> _Source excerpt_:
□ □ □ □ □ □ □
Considerations to bear in mind

We had a feature on "Will the euro break up?" in both our outlook papers on "the EU in 2007" and "the EU in 2009". Recent reports include credit downgradings of Italy, Spain, Portugal, Greece and Ireland, calls for Ireland to leave the eurozone ,and coverage of how Spain has suffered from eurozone membership.

A new paper by Simon Tilford at the CER, titled "The euro at ten: Is its future secure?", doesn't mention how the euro has caused housing bubbles in Spain and Ireland, but is worth reading as it points at the "considerable" risks existing for the common currency. Revisiting arguments made in a 2006 report entitled, "Will the eurozone crack?", it says that "despite the current strength of the euro, and obvious advantages of a safe haven that membership provides at a time of financial turmoil, the concerns raised then are even more valid today."

Some excerpts:

"the growing divergence in competitiveness between the various members of the eurozone, and the extreme caution of consumers in Germany (and the Netherlands), mean that the imbalances within the eurozone have worsened substantially over the last two years. (…) When I wrote our 2006 report on the euro, the spread between the yield on German government debt and that of Italy and Greece was about 30 basis points (0.3 of a percentage point). As of early January 2009 the spread between Greek and German debt had widened to 220 basis points and that between German and Italian debt to over 140 basis points.”

“Greece and Italy are probably most vulnerable to such a loss of confidence. Both are inflexible and bear the weight of very high levels of public debt. So they are likely to have a battle on their hands to attract funds.”

It summarises:

“In short, too much attention has been devoted to the safe haven effect of eurozone membership, and too little attention to the impact of prolonged weak economic growth on fiscal solvency.”
□ □ □ □ □ □ □
> _Supplied records_:
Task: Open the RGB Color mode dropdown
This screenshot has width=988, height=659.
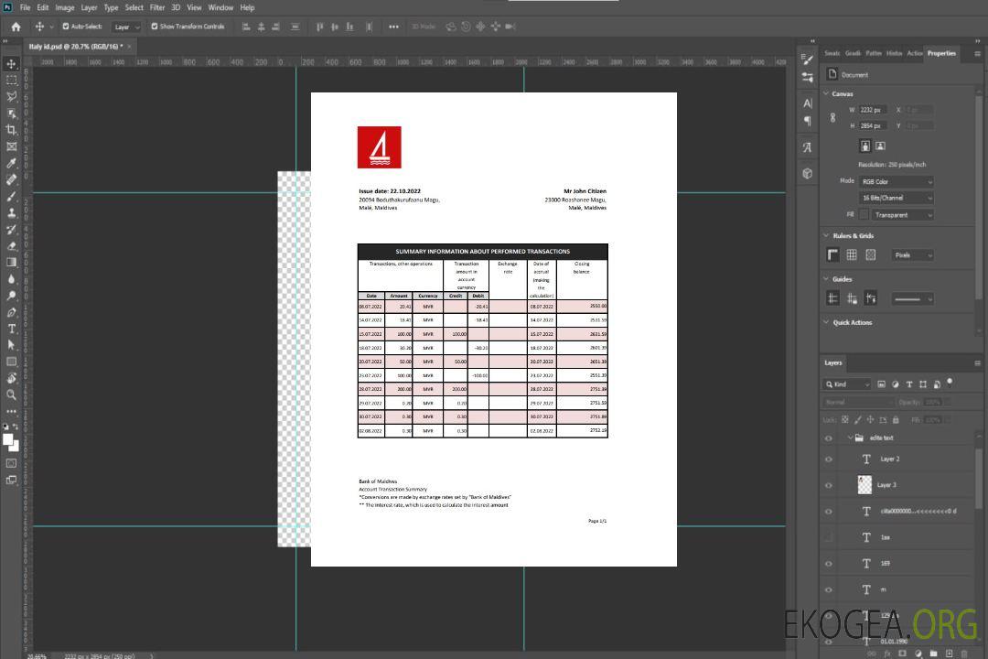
□ □ □ □ □ □ □
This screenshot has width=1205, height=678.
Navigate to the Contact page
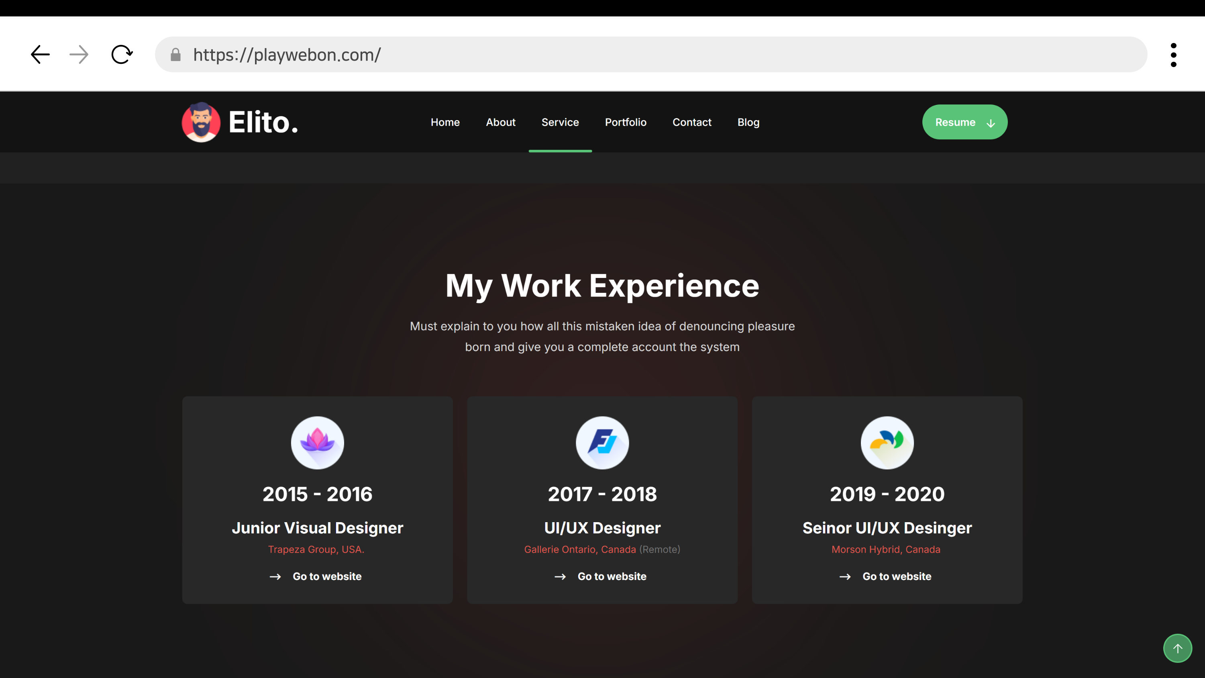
□ □ □ □ □ □ □
In the eurozone excerpt, what reason does the quoted paper give for expecting Greece and Italy to have a battle to attract funds? Answer in one to three sentences. The data has no connection to the eurozone excerpt.

The paper says both countries are inflexible and carry very high levels of public debt. This makes them the most vulnerable to a loss of confidence, so they are likely to struggle to attract funds.